On 23 January 1942, Clouston was posted to RAF headquarters at Singapore, working in the operations room, with John MacKenzie, one of the squadron's flight commanders, taking over responsibility for No. 488 Squadron. During the final days of the Battle of Singapore, with the squadron's pilots having already been evacuated, its ground crew worked to prepare a Hawker Hurricane for Clouston's use in the event he wanted to escape. In the end, he took to a launch with other staff from RAF Air Operations but this was sunk in the Bangka Strait during an attack by a Japanese bomber. Rescued by a steamer that was intercepted by the Japanese the following day, he became a prisoner of war (POW). Before his capture, he was able to facilitate the evacuation of the remaining ground crew of the squadron from Singapore, obtaining spaces for them aboard the Empire Star when it sailed on 12 February.

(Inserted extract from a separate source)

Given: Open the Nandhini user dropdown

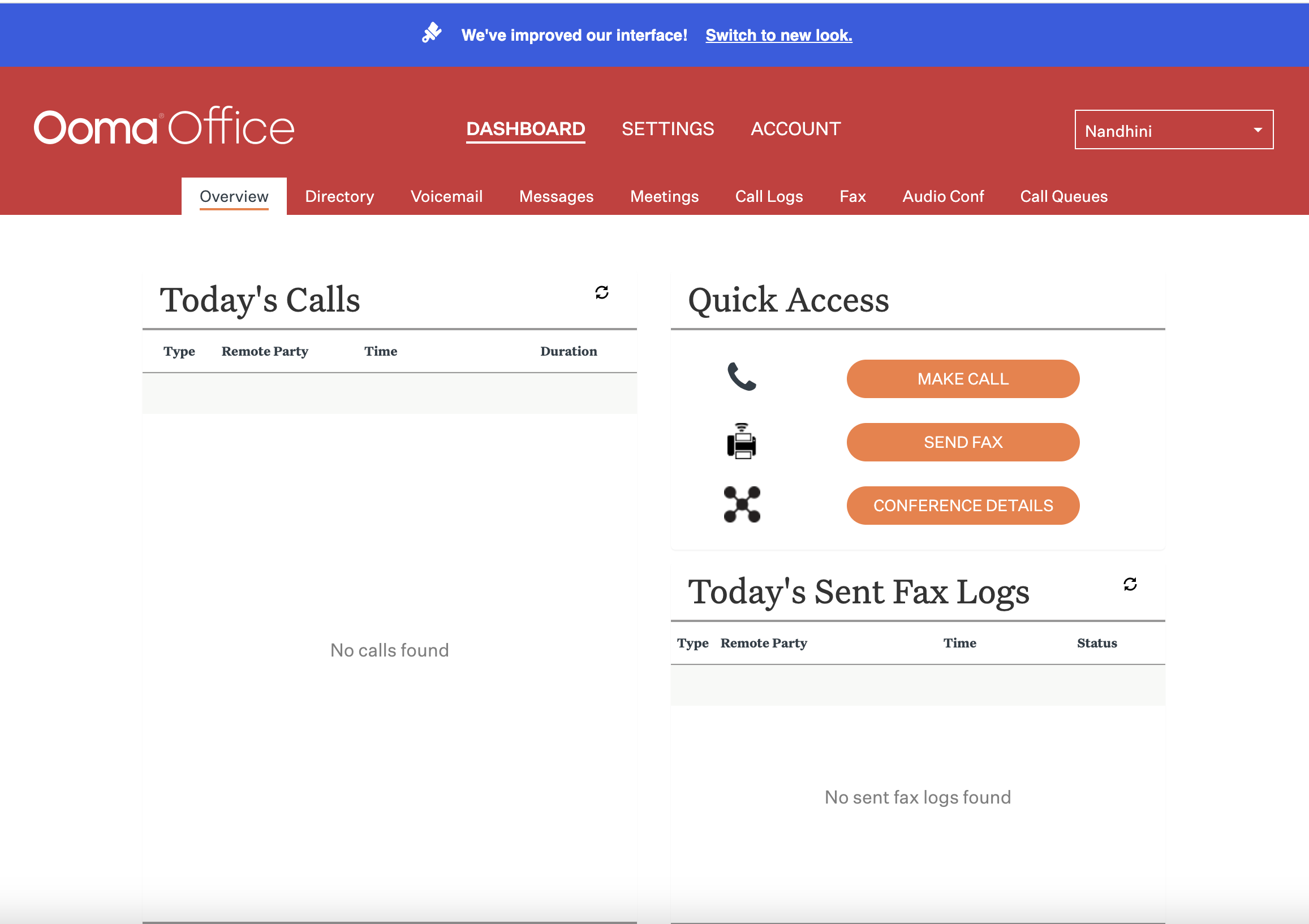Looking at the screenshot, I should pyautogui.click(x=1173, y=130).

Clouston was interned for most of the war at a POW camp at Palembang in Sumatra but by the time of the Japanese surrender in September 1945, he was held at Changi Prison back on Singapore. He was suffering from malnutrition at the time of his release.

==Later life==
On his return to England, Clouston took a permanent commission in the RAF and was given an appointment as commander of RAF Turnhouse. Promoted to wing commander in July 1950, he went onto a variety of positions during his post-war RAF career, including on the air staff at Fighter Command and command of RAF Khormaksar in Aden. After attending a course at the Combined Staff College, his last post was as commander of RAF Northolt. Having reached the rank of acting group captain, he retired from the RAF in 1957 and went back to New Zealand.

He took up farming in Waipukurau, in the Hawke's Bay Region. The effects of his internment as a prisoner of war saw his health decline rapidly in his later years and his son took over the running of his farm, named Tangmere after the RAF station, while Clouston moved to town. He was hospitalised after a fall at his home and died on 24 May 1980. His uniform and medals, which in addition to the DFC also included the 1939–1945 Star with Battle of Britain clasp and the War Medal, were in the possession of the Waipukurau Returned and Services Association until its closure in December 2011.

Clouston is credited with destroying nine enemy aircraft, and shared in the destruction of three more. He also claimed one enemy aircraft as probably destroyed, and a share in another probable.